もうこの衝撃的な事実を告げられたときの杉咲花さんの演技が素晴らしすぎた。安澄はもう中学生ですからね。今までお母さんと思ってきた人が、本当は実のお母さんじゃなかったなんて、信じられないし、信じたくない。そんなの簡単に受け入れられることじゃない。無理矢理に降ろされて挨拶する展開になった時の気持ちは筆舌に尽くしがたい。安澄にとっての母親は血の繋がり関係なく双葉であって、実の母親がどうだなんてどうだっていいんだと思った。「なんでそんな意地悪いうの?」と安澄は言います。本当にそうです。たとえ本当のことでも一生知りたくなかったことだと思う。でも双葉は言わなくちゃいけなかった。もう時間が残されていないのだから。

そしてここで小さい頃からいつか役に立つと勉強させられていた手話が繋がってくるんです。まさか実のお母さんと会話するためだったなんてね。一度道端で手話を理解していた伏線がここで回収されました。

 

安澄が制服を返してもらった後、双葉に「お母ちゃんの遺伝子ちょっとだけあった」って言ったとき、双葉はどう思ったかな。たとえ血の繋がりがなくても、本当に自分の遺伝子を受け継いでいなくても、自分の思いや新年が少しでも安澄に伝わっていることを誇りに思ったかもしれないな。

組体操ピラミッドからの双葉の「生きたい」に盛大に泣く

散々泣いてきましたが、本作で一番泣くのはこのシーンです。

一浩の一世一代のお願い、ピラミッド。「バカみたいだけど、これしか思い浮かばなくて」って一浩はいうけど、本当にそうだよ!でも最高だったよバカ!

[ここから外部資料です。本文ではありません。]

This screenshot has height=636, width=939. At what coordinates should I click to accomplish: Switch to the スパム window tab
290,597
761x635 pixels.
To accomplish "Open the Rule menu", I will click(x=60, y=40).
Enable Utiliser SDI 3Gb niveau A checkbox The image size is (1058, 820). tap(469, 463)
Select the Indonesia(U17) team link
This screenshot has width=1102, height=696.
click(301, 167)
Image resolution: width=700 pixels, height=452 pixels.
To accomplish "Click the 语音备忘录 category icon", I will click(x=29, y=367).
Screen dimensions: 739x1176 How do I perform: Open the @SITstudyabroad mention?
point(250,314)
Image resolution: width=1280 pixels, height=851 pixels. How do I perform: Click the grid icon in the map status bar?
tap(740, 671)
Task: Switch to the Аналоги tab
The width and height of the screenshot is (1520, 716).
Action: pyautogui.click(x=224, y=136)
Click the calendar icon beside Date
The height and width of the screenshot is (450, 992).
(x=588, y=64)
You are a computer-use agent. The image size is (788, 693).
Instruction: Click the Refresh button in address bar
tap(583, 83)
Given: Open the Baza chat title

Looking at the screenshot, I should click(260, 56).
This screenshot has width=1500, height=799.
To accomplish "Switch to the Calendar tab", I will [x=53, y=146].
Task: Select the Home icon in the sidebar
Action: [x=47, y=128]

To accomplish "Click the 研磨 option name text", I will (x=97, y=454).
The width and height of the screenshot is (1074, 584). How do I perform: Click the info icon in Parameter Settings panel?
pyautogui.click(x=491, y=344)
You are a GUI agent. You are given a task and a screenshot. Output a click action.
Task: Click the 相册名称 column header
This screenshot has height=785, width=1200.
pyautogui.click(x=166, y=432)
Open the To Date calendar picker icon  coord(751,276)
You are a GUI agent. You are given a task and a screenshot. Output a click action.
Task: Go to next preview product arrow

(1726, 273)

双葉が新婚旅行でエジプトを希望していたこと、死ぬまでに一度行ってみたいと冗談でも言っていたこと、叶えようとしてももう叶えられなくて、せめてもと思い浮かんだのが組体操ピラミッド。自分が一番下になってみんなを支えていくという意思表示でもあった。ここでヒッチハイクの拓海や探偵の滝本も手伝ってくれて、なんでお前らもいるんだよって、笑いながらめちゃくちゃに泣いた。

それを見た双葉の、「生きたい…生きたい…」があまりにも切実すぎて、現実があまりにもひどすぎて、もう泣かずにはいられませんでした。

ラスト:「湯を沸かすほどの熱い愛」

最後、めちゃくちゃですよねって一浩も言ってたけど、めちゃくちゃだった。お葬式は幸野家の銭湯でやってるし、お経はデモテープだし、案内は拓海がやってるし、霊柩車の運転手は探偵滝本がやってるし。最初は「お金ないから?」って思ったけど、ぜんぜん違った。いやまさか、あの家族が何食わぬ顔であんなぶっ飛んだことするとは思わなかった。

いやほんとまさか、双葉を火葬場じゃなくて、幸の湯で火葬するなんてね。

家族で銭湯入って、「あったかいね、お姉ちゃん」「すっごくあったかい」と鮎子と安澄が言って。立ち昇った煙、赤かったです。情熱の赤。双葉の大好きな赤。

この作品のキャッチコピーは「最高の愛を込めて、葬(おく)ります」。双葉の最高の愛を受けて、最高の愛を込めて、本当に幸野家らしい見葬りでした。これからずっと温かい銭湯になるの間違いなし。

 

余命わずかの命だからといって悲観しない、双葉の強さ。ぜんぜん重さを感じさせず、だけど血の繋がり以上に大切なものを見せてくれて、深い愛を見せてくれる本当に素晴らしい作品でした。また何度でも見返したいと思う作品でした。